In the present study, repetitive practice in simulators enabled the fellows to improve
their psychomotor skills without the fear of making mistakes that could had been fatal
in an actual surgery. The mistakes were analyzed by tutors who provided feedback and
guided the residents to overcome obstacles. Tutorship in a stress-free environment
translated into faster, safer and efficient surgical performance even for more experienced
attending physicians.[32 ] Many countries have established systematic training on simulators as requirements
for laparoscopic surgeons.[33 ] The present study was the initial step to validate a laparoscopic training program
in Brazil. Our model may stimulate other academic hospitals to expand their proficiency
laparoscopic skills, serving a bridge to a safe and effective full practice of in vivo laparoscopy.
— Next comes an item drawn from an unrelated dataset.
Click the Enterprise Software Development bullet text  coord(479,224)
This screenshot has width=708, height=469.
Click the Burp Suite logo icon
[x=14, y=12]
Our study had several limitations. The cross-sectional design did not enable us to
establish a temporal relationship between the training and surgical outcomes, or to
determine if the experience of the surgeon measured by the number of TLHs previously
performed had any influence over the surgical outcomes. Moreover, the substantial
difference in the number of TLHs among the groups, and the variable skill levels of
the senior attending physicians whose surgeries were included in group I-1 may be
possible biases. Further prospective studies may define the number of previous TLHs
necessary to reduce complications. On the other hand, the present study was, to our
knowledge, this first clinical study to apply and evaluate the interference of the
Romeo Gladiator training method on the outcomes of a surgical procedure.
Conclusion
The operative time for TLH was significantly shorter in the group of patients operated
after the SLSST was introduced in our hospital.